Yes I am making a distinction between naked generics and those equipped with wave 7+ power creep upgrades like TLT, Palpatine, and deadeye Jumpmasters. As I said before, the tournament results speak for themselves in that regard. I didn't explicitly spell out before what that story was earlier, because anyone following the X-wing meta game already knows that, and can also look up the data on List Juggler and elsewhere. That was my point.

The poster that quoted Paul's three Worlds lists was also cherry picking the data, although it still supports my original point.

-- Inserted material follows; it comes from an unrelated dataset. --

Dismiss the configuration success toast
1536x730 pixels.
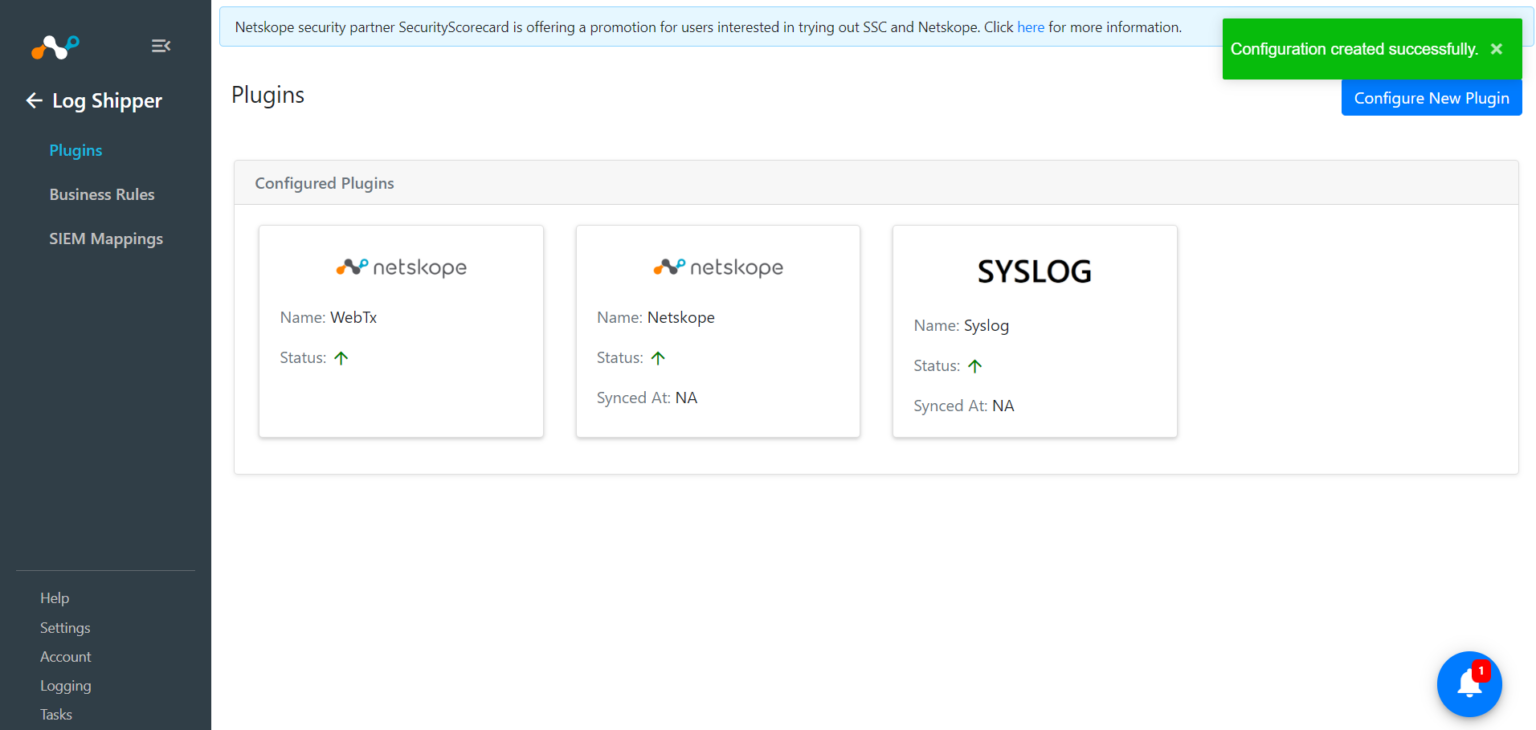click(1496, 48)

Here's a larger data set from the same tournaments, compiled from 2013 Top 16, 2014 Top 32, 2015 Top 32.

Meta Comparisons for Worlds 2013 - 2015
Faction breakdown
2013 2014 2015
Rebels 56.25% 62.50% 40.63%
Imperials 43.75% 37.50% 25.00%
Scum 34.38%
Turret Usage by Points
2013 2014 2015
Overall 22.75% 30.02% 34.56%
Rebel 40.44% 48.03% 39.94%
Imperial 7.53%
Scum 47.86%
Named vs Generic usage by points
2013 2014 2015
Named Pilots 33.31% 53.19% 53.75%
Generic Pilots 66.69% 46.81% 46.25%
"Vanilla" generics* 66.69% 46.81% 12.72%
* generics without wave 7 or Palpatine Crew
Imperial Ships by points
2013 (Top 16) | 2014 (Top 32) | 2015 (Top 32)
TIE Fighter 33.75% 24.57% 8.11%
TIE Advanced 0.00% 0.00% 4.30%
TIE Interceptor 0.00% 1.95% 5.22%
Firespray 4.79% 0.00% 0.00%
TIE Bomber 4.79% 0.00% 0.00%
Lambda Shuttle 0.00% 1.48% 2.98%
TIE Defender 0.00% 0.00%
TIE Phantom 9.36% 2.54%
VT-49 1.85%
TIE Punisher 0.00%
TIE/FO 0.00%
Rebel Ships by points
2013 (Top 16) | 2014 (Top 32) | 2015 (Top 32)
T-65 X-wing 23.43% 5.15% 0.00%
Rebel Y-wing 5.16% 1.57% 12.69%
A-wing 0.00% 0.00% 0.47%
YT-1300 20.03% 25.07% 0.00%
B-wing 8.06% 11.34% 4.93%
Rebel HWK-290 0.00% 3.46% 0.00%
E-wing 2.89% 8.70%
Rebel Z-95 13.16% 1.51%
YT-2400 5.37%
K-wing 4.62%
T-70 2.36%
Scum Ships by points
2013 (Top 16) | 2014 (Top 32) | 2015 (Top 32)
Scum Y-wing 15.68%
Scum HWK-290 0.85%
Scum Z-95 0.00%
Scum Firespray 0.00%
M3-A 0.00%
Starviper 0.00%
IG88 17.12%
YV-666 0.00%
Kihraxz 0.69%

Meta Breakdown

2013 2014 2015

TIE Swarm 31.25% 18.75% 6.25%
4 Ship Rebels (no TLT) 18.75% 9.38% 0.00%
YT1300 + support 18.75% 12.50% 0.00%
Dual YT1300 6.25% 3.13% 0.00%
Rebel Swarm (no TLT) 6.25% 6.25% 3.13%
Bombers 6.25% 0.00% 0.00%
Control 6.25% 6.25% 6.25%
Misc Imperial 6.25% 0.00% 0.00%
Shuttle + Aces 0.00% 6.25% 12.50%
Fat Han 25.00% 0.00%
Whisper + Miniswarm 9.38% 3.13%
6 Sigma 3.13% 0.00%
TLT Spam 15.63%
4 Scum Turrets with TLTs 3.13%
Rebel Swarm with TLTs 3.13%
Rebel Ace + TLTs 9.38%
Scum Ace + TLTs 3.13%
BroBots 15.63%
Dash / Ace 9.38%
Rebel Aces (small) 6.25%
VT-49 + Ace 3.13%

It's all pertinent to the OP's discussion because to bring generics back into the game as he intended, you have to deal with the inflated power curve relative to wave 4, which includes an ever-increasing list of wave 7+ power creep upgrade cards.